**** Data section
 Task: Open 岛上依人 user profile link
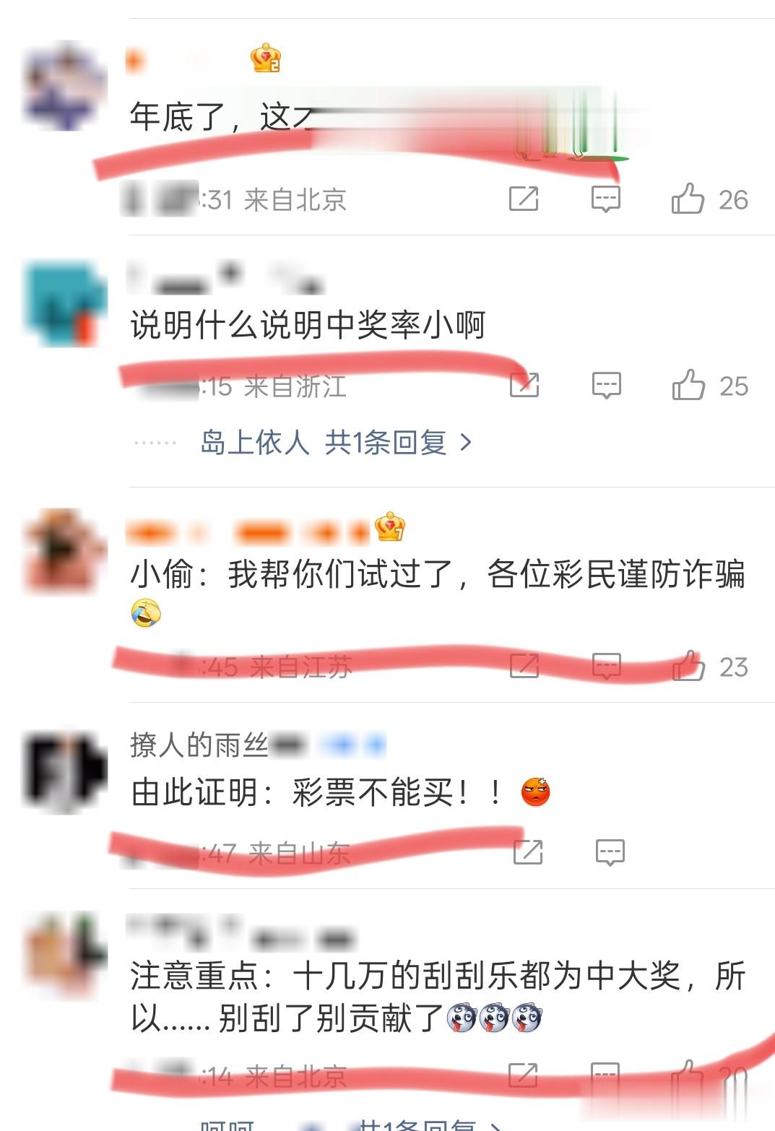(x=255, y=442)
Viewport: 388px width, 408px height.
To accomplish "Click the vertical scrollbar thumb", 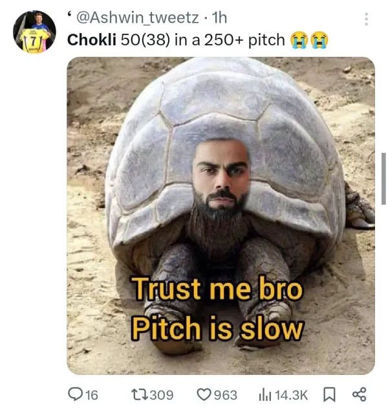I will 383,179.
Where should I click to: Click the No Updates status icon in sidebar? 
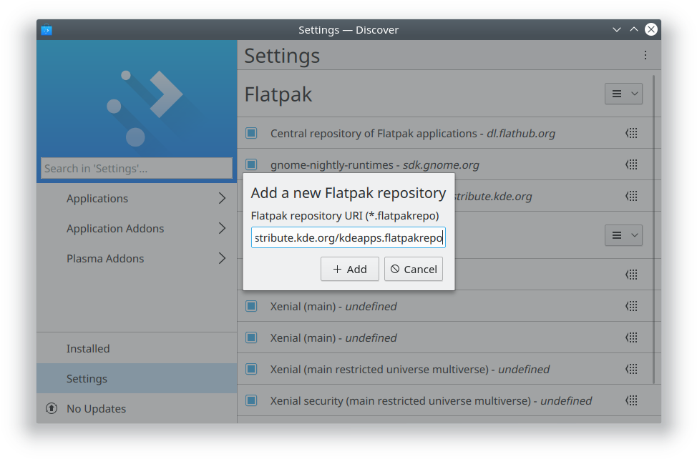pyautogui.click(x=51, y=408)
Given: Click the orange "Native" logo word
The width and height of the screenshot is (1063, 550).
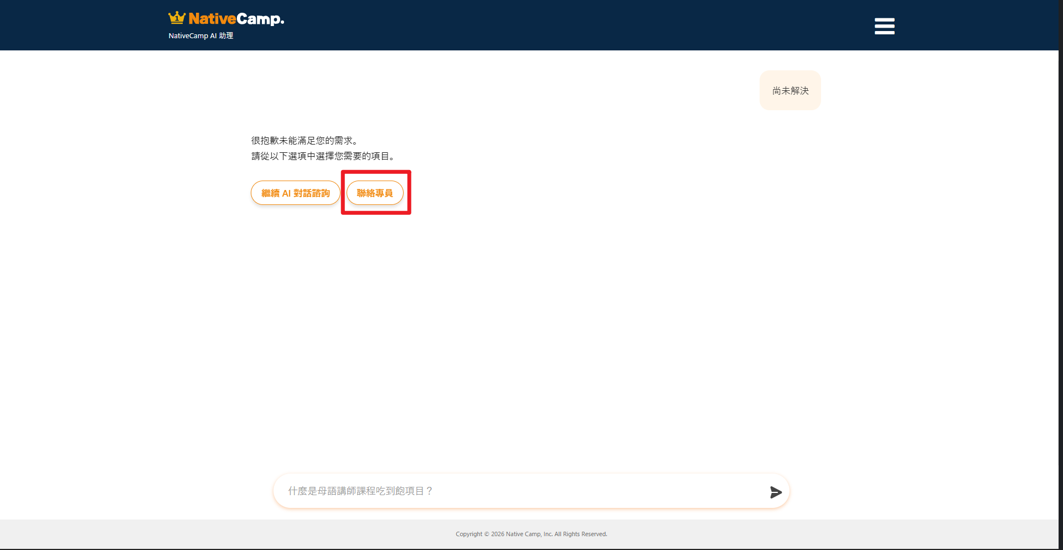Looking at the screenshot, I should click(x=212, y=19).
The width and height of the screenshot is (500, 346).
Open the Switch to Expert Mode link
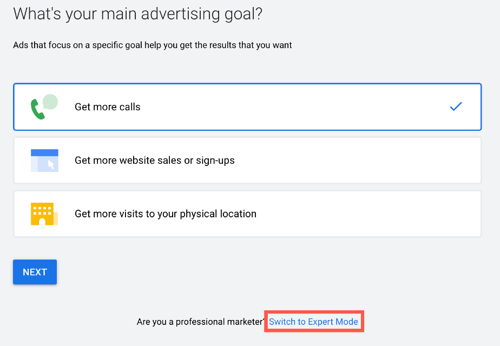[313, 322]
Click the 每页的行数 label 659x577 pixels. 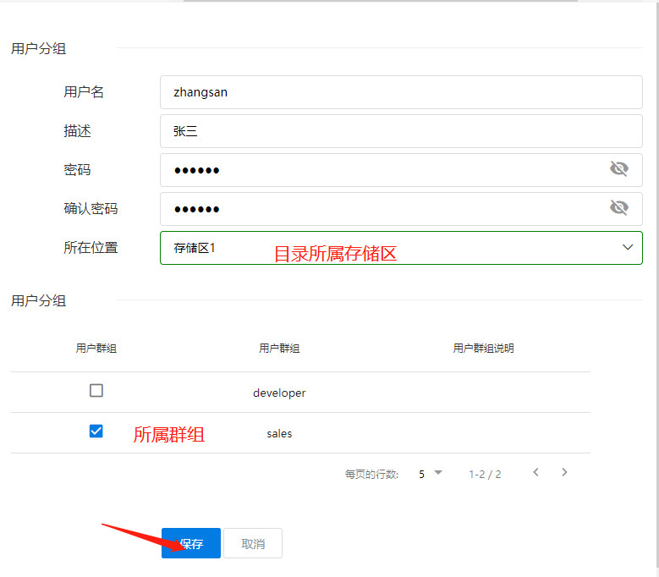371,474
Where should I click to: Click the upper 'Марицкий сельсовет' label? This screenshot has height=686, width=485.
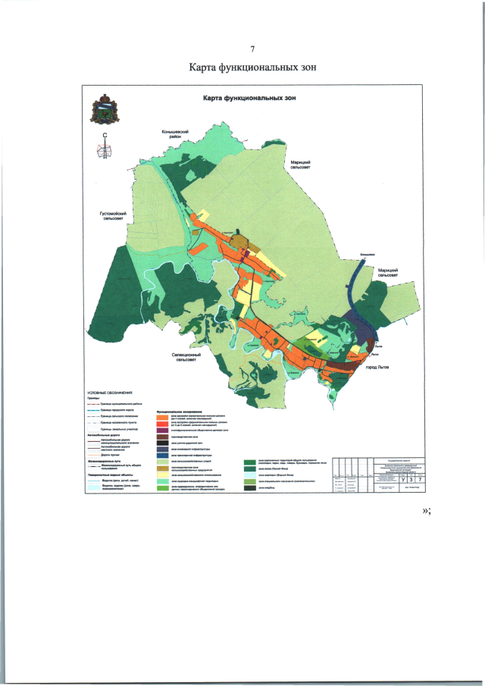[x=302, y=165]
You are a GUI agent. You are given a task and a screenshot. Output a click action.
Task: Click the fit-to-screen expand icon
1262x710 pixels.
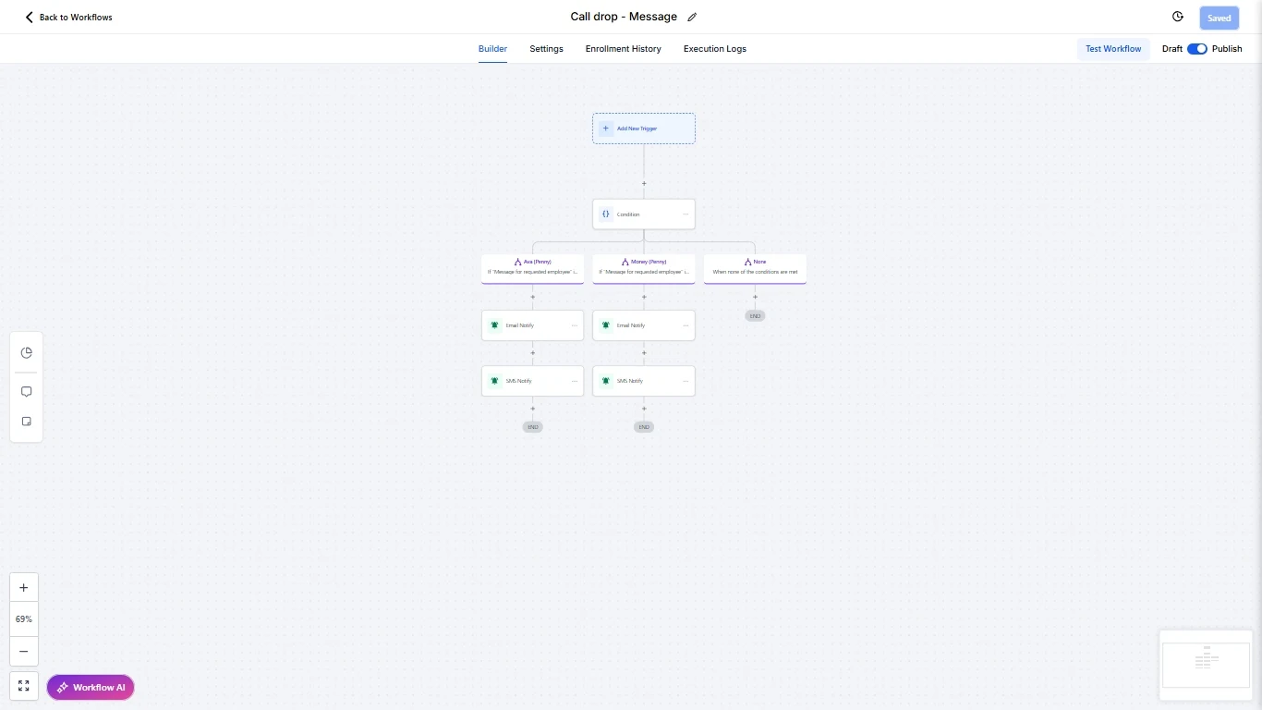(x=24, y=686)
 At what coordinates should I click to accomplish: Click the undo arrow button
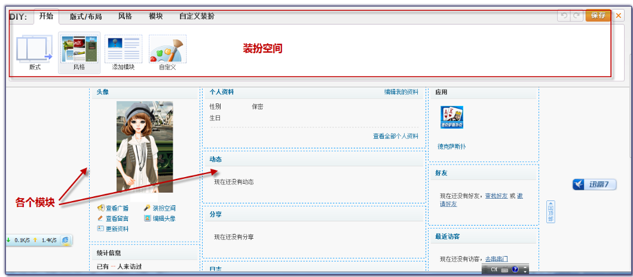[x=563, y=16]
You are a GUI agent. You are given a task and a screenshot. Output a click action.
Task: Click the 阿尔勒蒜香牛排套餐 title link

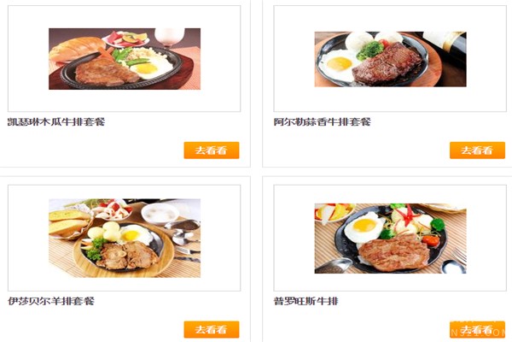322,122
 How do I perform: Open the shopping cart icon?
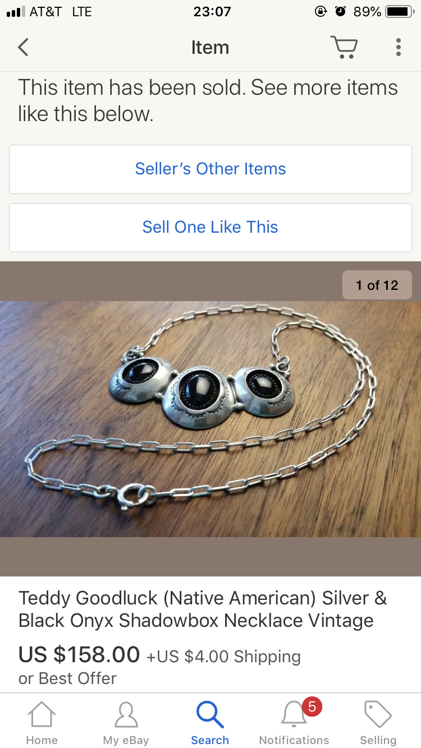[344, 47]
********
| Work to complete |
Identify every line in the dataset items above that contains the word "link" and copy each of those lines in full.

| Result for this task |
 Task: Open 岛上依人 user profile link
Open the Switch to Expert Mode link
Task: Click the 阿尔勒蒜香牛排套餐 title link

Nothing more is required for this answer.